The Icelandic Government, whom the Icelandic people voted into power, enacted legislation to guarantee bank deposits. The Icelandic people did not object. I expect they were probably in favour – “ah, so if the bank fails, my money is safe? okay!”. But if you choose to take responsibility for something, *that means you take responsibility for it*. The Goverment created this mechanism whereby deposits at Icelandic banks were backed up by the Icelandic people via tax. Certainly it was never intended to cover British deposits – but those deposits were held in an Icelandic bank *which was using those deposits to make money*. On what basis therefore should the *British* taxpayer backstop those deposits?
Karl Popper pointed out that the unintended consequences of an action almost invariably greatly exceed the intended consequences.
If you vote in laws which guarantee deposits, people are going to try to take advantage of those laws to help their business. You would have been better off not creating these laws in the first place. People would have known they needed to take care, rather than placing responsibility on the State; and those laws, those guarantees, have actually turned out to be totally empty and hollow, because the money to make the “guarantee” real simply does not exist.
Foolishness, all of it, of the worst kind, compounded by blindness. And so you get what you get – disaster and massive human suffering.
In fact, there is no ethical rational for these guarantees. They are pure socialism and entirely unethical. They violate the principle that contracts must be voluntary and well-informed *and* they assume that individuals are incompetent to run their own affairs.
The Icesave debacle is a fairly complicated mess that derives from very simple basics. Icesave was doing business in Britain as a British retail banking entity: It was taking deposits from Britons in sterling, paying premium in sterling. Landsbanki was a foreign business enterprise doing business in another nation. The rules controlling it as such were the host-nation’ s rules. In its Brit branches, Landsbanki hired Brits and paid Brit taxes, rates and fees. Its obligation was to pay to the Brit depositor insurance scheme. The FSA (Brit) ought have been collecting from it for that fund. The 200,000, if asked, being asked in sterling, would properly have been premium on such insurance. For reasons of sovereignty between nations, one nation cannot be responsible for business activities defined by another nation. It is for this employment insurance is nation-specific. It is the same for deposit insurance. The Jonas case is illustrative: For his work in Iceland he is properly entitled to Icelandic employment insurance (as those from Poland who worked in Iceland, then went home, were, which I believe the ones who applied were provided). It is probable that Jonas is denied employment insurance for extension of reason that if Iceland is responsible for deposit insurance in sterling to brit depositors, America, in Jonas case, is responsible for employment insurance to Jonas. It is incorrect in both cases, so the one may be being put forward to point this up.

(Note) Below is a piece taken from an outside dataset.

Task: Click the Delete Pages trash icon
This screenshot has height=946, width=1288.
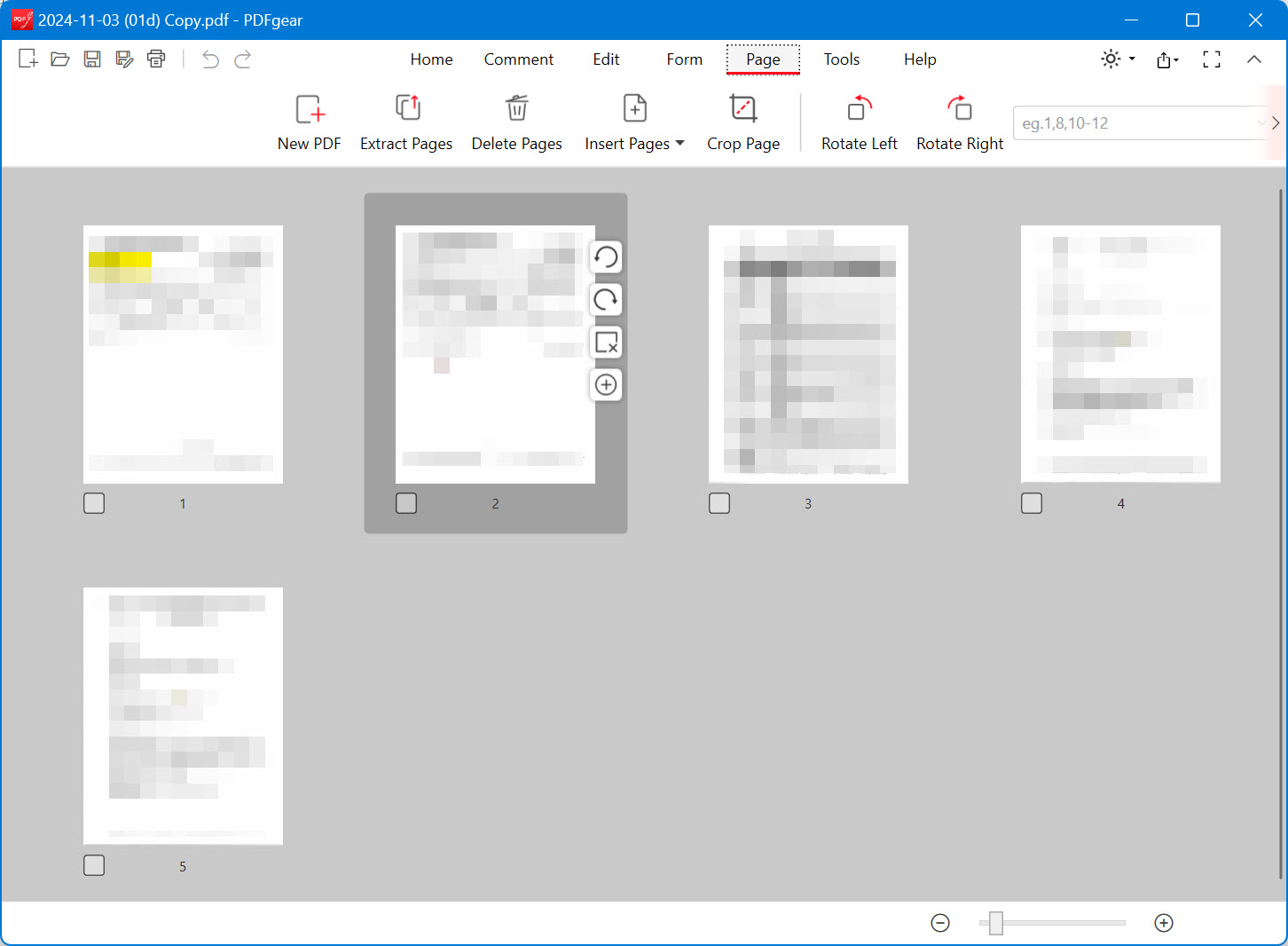Action: (x=517, y=108)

Britain should have sorted out the deposit insurance business, making a demand of Landsbanki Island when it began taking deposits, especially as it knew Iceland had no sterling and so many fewer people it could not possibly insure Brit deposits.
In fact, the whole debacle began with the Icelandic Central Bank indicating it would not stand behind Icelandic banks, back in the Glitnir case, which was a text-book case of a bank asking for a guarantee, a co-signer, and being peculiarly denied. That peculiarity put the world on notice that Iceland was going to play politics instead of band responsibly.
>Its obligation was to pay to the Brit depositor insurance scheme.
Pretty sure it was obliged to pay into the Icelandic scheme as it was a branch. KE paid into the UK scheme as it was a subsidiary.
>Britain should have sorted out the deposit insurance business, making a demand of Landsbanki Island when it began taking deposits, especially as it knew Iceland had no sterling and so many fewer people it could not possibly insure Brit deposits.
It couldn’t. The Dutch tried (i.e. Landsbanki agreed to limit their deposit taking in the Netherlands), but Lansbanki ignored those agreements (they had their reasons, but that’s not important here) and there was nothing that the Dutch could do.
Thanks, everyone!
Martin – yes the Björgólfurs are notorious for their censoring, particularly B sr. So that does not surprise me.
katie – hi and welcome!
V. – nothing wrong with Iceland being marketed as a tourist destination. That’s miles off from assets being sold.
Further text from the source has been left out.